++++ Records shown ++++
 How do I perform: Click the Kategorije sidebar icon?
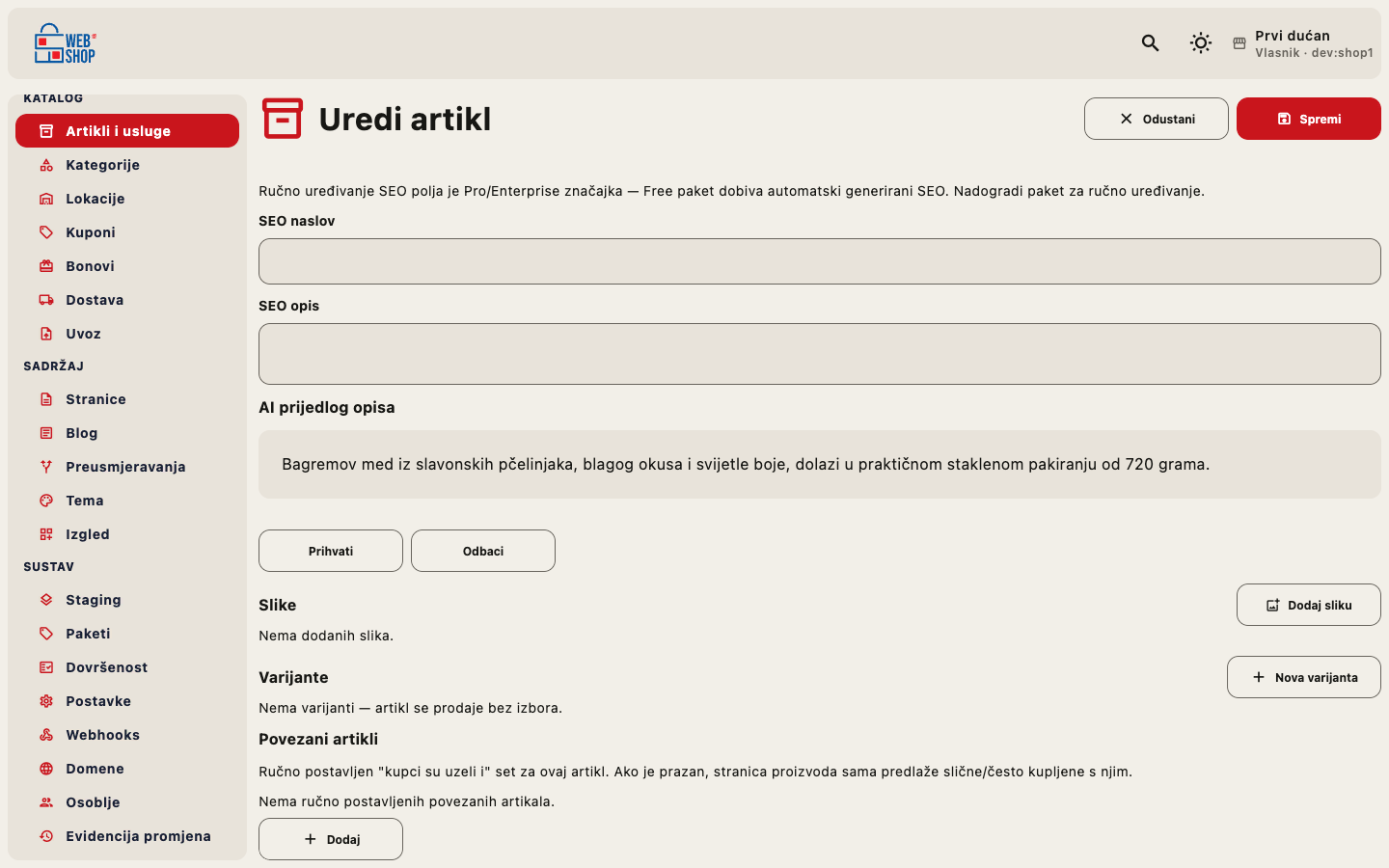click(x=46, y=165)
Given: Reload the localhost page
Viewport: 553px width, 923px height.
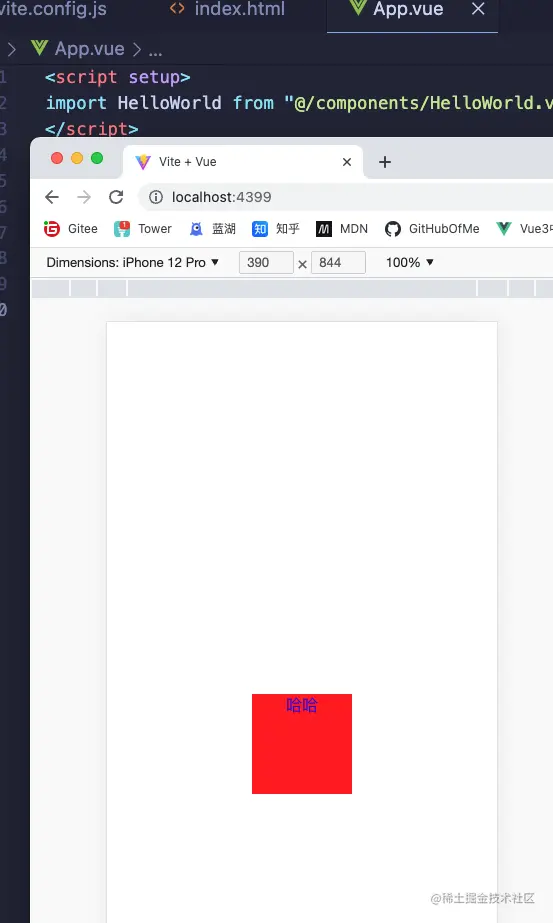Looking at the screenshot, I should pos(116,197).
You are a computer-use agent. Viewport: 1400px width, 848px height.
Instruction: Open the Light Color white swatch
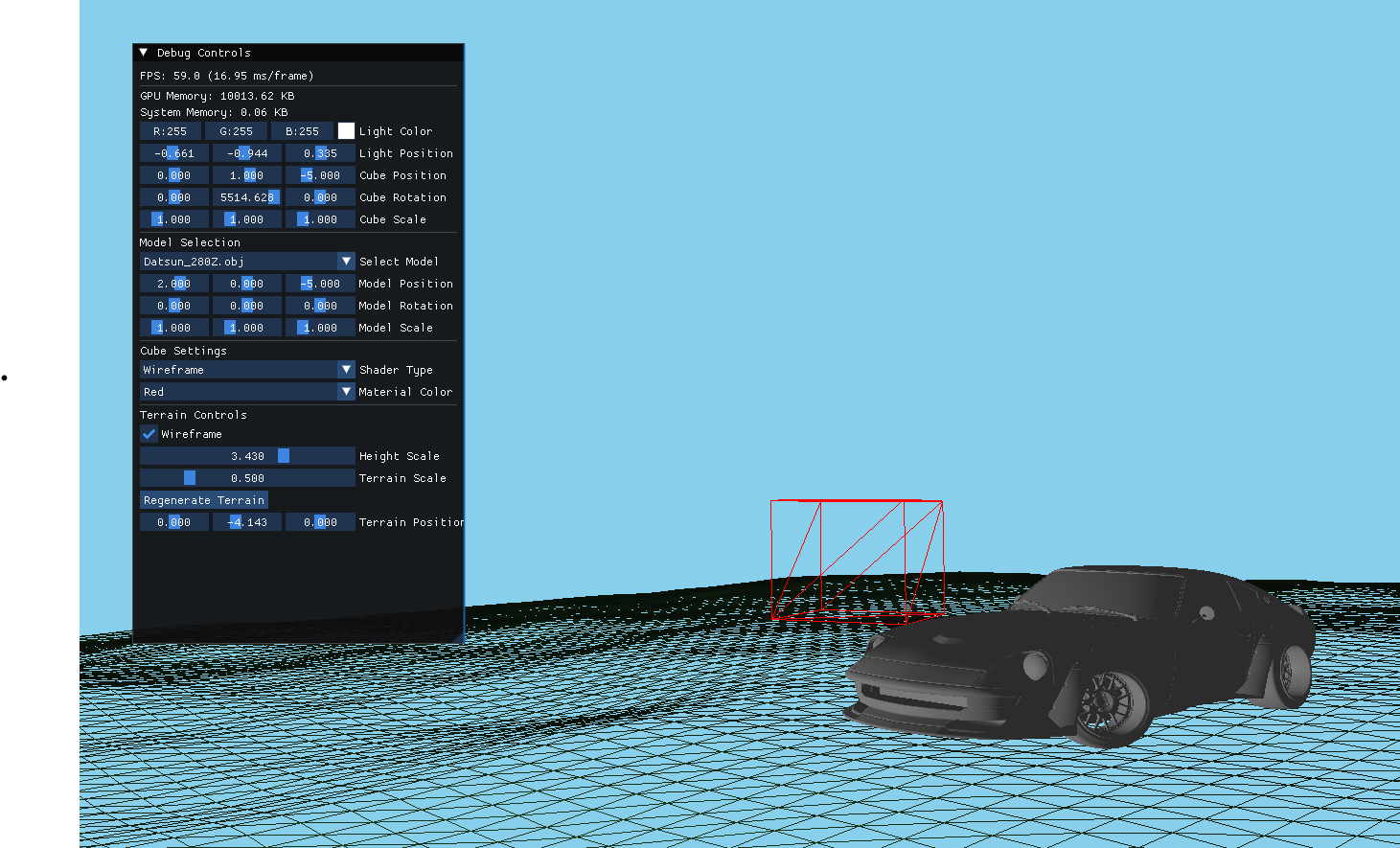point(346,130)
++++
++++ Records shown ++++
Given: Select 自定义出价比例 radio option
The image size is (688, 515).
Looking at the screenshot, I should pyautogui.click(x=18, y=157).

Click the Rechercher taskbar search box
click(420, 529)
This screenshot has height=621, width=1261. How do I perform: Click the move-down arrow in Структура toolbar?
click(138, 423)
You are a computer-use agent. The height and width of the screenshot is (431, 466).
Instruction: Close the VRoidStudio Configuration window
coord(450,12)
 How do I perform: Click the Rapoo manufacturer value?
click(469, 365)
++++
**Problem requirements:**
From the records above, transcribe without alteration every line from the one with "The image size is (688, 515)." to the one with "You are a computer-use agent. The", inclusive.

**Solution to this task:**
The image size is (688, 515).
Looking at the screenshot, I should pyautogui.click(x=18, y=157).

Click the Rechercher taskbar search box
click(420, 529)
This screenshot has height=621, width=1261. How do I perform: Click the move-down arrow in Структура toolbar?
click(138, 423)
You are a computer-use agent. The height and width of the screenshot is (431, 466).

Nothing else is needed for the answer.